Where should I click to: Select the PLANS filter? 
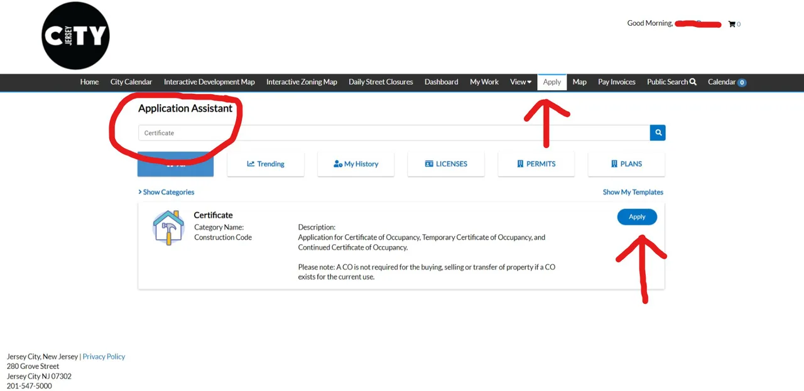point(626,164)
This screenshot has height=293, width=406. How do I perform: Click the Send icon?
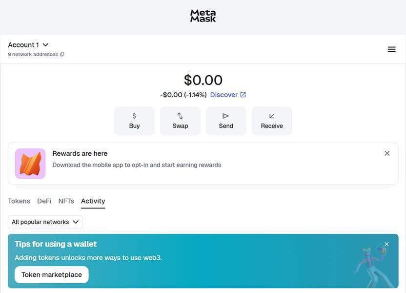226,116
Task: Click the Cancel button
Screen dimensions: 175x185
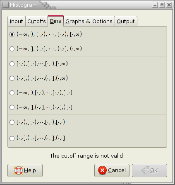Action: (x=112, y=170)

+ + + + + + +

Work to be completed: An exact copy of the data above is required, printed without its pictures.

Your solution:
Where should I click to: Select the PLANS filter? 
point(626,164)
This screenshot has height=293, width=406. How do I perform: Click the Send icon?
226,116
Task: Click the Cancel button
Screen dimensions: 175x185
Action: (x=112, y=170)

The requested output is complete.